First of all, I have to thank Kiah for her comment on my last crazy ass blog post. It really made me feel a lot better, and less alone. That being said, wow, that last post was crazed. I mean, I definitely had (and have) those feelings, but I probably shouldn't have unleashed them on the internet for all the world to see. Oh well, what's done is done.
This Friday night finds your blog-posting-with-semi-regularity-girl watching episodes of Intervention in bed while eating pringles and drinking diet root beer. My goodness, you say, don't you lead an exciting lifestyle! Why yes, I reply, it's truly a thrilling day in the life of yours truly. But seriously folks, I can't say I'd rather be outside when the weather is horrifying and my bed is so comfortable. Tomorrow is law school prom (Barrister's Ball) and although during the weeks leading up to it I have been excited, I've been overcome by an overwhelming feeling of apathy toward the whole charade. I am going, though, if only because I spent a fair amount of cash on the tickets, my dress, shoes, et cetera. It's open beer and wine bar, so if anything, I'll be able to drink away my ennui.
I rather like that phrase, drinking away my ennui. This will probably make me sound like an alcoholic, but I would say that drinking away ennui is probably what I do on most weekends. It's not that I don't enjoy my life, I do, but sometimes I just feel incredibly out of place and like I don't belong anywhere except alone in my apartment with Zach and Winston.
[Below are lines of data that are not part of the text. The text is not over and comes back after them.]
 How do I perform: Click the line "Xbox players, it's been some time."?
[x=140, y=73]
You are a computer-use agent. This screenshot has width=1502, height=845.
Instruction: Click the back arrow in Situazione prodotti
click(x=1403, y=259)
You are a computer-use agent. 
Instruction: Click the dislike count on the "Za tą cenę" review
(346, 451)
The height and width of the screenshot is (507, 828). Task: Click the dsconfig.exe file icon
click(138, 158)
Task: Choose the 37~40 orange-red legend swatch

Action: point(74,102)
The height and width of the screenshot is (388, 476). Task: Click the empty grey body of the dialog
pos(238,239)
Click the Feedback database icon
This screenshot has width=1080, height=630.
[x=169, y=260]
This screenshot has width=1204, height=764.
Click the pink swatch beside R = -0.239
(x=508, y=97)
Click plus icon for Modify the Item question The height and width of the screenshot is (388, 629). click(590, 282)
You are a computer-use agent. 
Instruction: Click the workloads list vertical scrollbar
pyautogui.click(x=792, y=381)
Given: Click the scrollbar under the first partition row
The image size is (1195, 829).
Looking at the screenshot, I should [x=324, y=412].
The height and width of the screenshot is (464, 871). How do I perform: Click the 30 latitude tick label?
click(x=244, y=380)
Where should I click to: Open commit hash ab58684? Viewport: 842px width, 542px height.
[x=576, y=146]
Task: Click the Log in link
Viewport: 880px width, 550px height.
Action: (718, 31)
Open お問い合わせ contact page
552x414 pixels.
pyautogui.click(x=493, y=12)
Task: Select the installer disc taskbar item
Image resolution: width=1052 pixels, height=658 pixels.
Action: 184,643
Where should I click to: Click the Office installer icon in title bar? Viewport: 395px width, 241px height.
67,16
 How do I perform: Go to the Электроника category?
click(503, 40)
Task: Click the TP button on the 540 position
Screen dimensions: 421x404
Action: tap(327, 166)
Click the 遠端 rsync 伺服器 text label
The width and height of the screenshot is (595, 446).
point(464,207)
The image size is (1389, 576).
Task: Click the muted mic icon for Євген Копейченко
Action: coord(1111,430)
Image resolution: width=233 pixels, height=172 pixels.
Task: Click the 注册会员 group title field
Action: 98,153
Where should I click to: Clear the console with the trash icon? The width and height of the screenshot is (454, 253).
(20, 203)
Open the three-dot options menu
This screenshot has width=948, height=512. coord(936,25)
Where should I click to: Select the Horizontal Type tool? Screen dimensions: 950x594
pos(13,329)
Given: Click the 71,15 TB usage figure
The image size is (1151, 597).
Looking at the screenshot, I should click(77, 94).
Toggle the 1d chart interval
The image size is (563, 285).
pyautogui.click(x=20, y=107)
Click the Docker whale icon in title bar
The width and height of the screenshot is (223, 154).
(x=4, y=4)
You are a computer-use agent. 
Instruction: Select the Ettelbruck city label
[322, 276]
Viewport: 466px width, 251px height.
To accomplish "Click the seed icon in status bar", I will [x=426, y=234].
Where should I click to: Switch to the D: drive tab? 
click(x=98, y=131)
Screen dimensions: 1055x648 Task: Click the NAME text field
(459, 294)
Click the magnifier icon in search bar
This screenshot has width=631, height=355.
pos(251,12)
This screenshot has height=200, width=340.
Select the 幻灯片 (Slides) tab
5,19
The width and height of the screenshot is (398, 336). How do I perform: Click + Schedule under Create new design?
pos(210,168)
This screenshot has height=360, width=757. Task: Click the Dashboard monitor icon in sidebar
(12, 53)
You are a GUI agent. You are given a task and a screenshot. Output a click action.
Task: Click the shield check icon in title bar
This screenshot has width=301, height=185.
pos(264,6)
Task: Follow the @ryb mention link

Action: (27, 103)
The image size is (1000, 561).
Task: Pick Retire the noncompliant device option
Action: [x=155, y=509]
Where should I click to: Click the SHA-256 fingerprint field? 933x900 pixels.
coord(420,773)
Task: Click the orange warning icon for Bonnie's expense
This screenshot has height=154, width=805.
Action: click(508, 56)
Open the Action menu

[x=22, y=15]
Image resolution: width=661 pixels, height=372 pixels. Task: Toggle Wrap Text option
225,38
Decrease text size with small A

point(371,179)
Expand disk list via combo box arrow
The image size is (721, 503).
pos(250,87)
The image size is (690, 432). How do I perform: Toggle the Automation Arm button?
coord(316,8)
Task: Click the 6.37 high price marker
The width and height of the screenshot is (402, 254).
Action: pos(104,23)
I had another interview on Thursday for a summer clerk position at a firm downtown. I think it went pretty well, so like the other one, it's now just a waiting game to see what happens. I'm not going to get my heart set on either one just in case I get rejected, which could very well happen.
I want to skate again. I figure skated competitively from when I was little until I graduated from high school, and I miss it terribly. The problem is, it is not exactly a cheap sport you can just do casually.
I'm going to end this blog post with a Henry Rollins quote:
“Life is full of choices, if you have the guts to go for it. That's why I get immediately bored with anyone's complaining about how boring their life is, or how bad their town is. Fucking leave and go somewhere else. Or don't.”